» **Brief A**:
Answer these questions from the passage on Texas redistricting, one per line:
(i) How many new congressional seats will Texas get?
(ii) Who will draw the new district lines?
(iii) To which state did Democratic lawmakers flee?
» **Brief B**:
Please continue the passage on Texas redistricting after its last sentence.

Top of Supplied passage

Texas Tribune graphic of gains in congressional seats

Texas Tribune graphic of gains in congressional seats

Texas has been growing (this we knew), but by enough to mean that we will get 4 new Congressional seats.  Much of our growth has been occurring in suburbs and exurbs, and we’ve been losing relative population in rural areas, so it will be interesting to see how our Congressional and Legislative seats are reapportioned.

How these district lines will be drawn are now up to the Legislature, who will draw the maps that they, themselves, will run in.  Obviously, this creates a serious conflict of interest, as instead of having voters choose their representatives, we have representatives choosing their voters.

Some have guessed that the sudden party switch of the now-tilde-less Rep. Aaron Pena may be due to his desire to run for Congress– getting a seat at the table to carve up a custom-made Congressional seat would certainly make that tempting.  And this is exactly the kind of problem that we have when Legislators draw their own districts.

Given Texas’ troubled history with redistricting, including but not limited to the illegal redistricting plan forced through the Lege by Tom DeLay and the subsequent flight of Democratic lawmakers to Oklahoma, it is time for Texas to do the right thing and move to a system of independent redistricting.

Bottom of Supplied passage
Top of Record excerpts

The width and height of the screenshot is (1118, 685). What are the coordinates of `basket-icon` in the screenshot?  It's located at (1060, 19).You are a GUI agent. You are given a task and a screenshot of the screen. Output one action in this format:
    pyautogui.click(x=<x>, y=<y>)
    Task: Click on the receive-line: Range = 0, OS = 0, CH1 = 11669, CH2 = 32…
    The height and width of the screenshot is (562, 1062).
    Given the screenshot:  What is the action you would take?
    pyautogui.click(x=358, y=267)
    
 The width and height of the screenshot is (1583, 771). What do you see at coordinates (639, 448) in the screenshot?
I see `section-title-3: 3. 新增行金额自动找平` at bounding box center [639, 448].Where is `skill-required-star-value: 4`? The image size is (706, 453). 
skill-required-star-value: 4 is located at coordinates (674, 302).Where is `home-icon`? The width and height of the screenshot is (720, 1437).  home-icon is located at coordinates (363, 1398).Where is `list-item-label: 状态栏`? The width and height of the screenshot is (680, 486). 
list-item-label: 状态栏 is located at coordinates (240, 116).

Bottom of Record excerpts

» **Response box A**:
(i) 4
(ii) The Legislature
(iii) Oklahoma

» **Response box B**:
Many states have adopted this vital reform, and Texas has considered this before, including bills in the last Legislative session by Rep. Mark Strama, a Democrat, and Senator Jeff Wentworth, a Republican.

The problem is, partisan politics is getting in the way of what is a bipartisan-supported reform measure.  Neither party wants to give up the possibility of being able to control redistricting, as Democrats believe demographic changes are moving in their favor, and Republicans think they can maintain control over a traditionally conservative state.  As to who is right and who is wrong, I don’t care.  But both parties need to be less like the partisan animals they so often can be, and more like Frodo.  (please forgive my nerd birdwalk here, but it illustrates an important point)


Frodo didn’t want to get rid of the ring of power, and it corrupted him, but he needed to get rid of it.  Unfortunately, when faced with the choice and standing at the precipice, he failed to make the right choice.  He had to have the ring forcibly taken from him, and cast into the fire.  I hate to compare “the people” to Gollum, but that’s what we have to do– bit the ring of power off of our leaders’ fingers and destroy it forever, so they can deal with more important issues, like, oh, say, $20-$25 billion dollar deficits and such.

Whatever bloodletting occurs over the upcoming redistricting fight (and there will be a fight), it ought to be accompanied by a bipartisan support for an independent, non-partisan redistricting plan.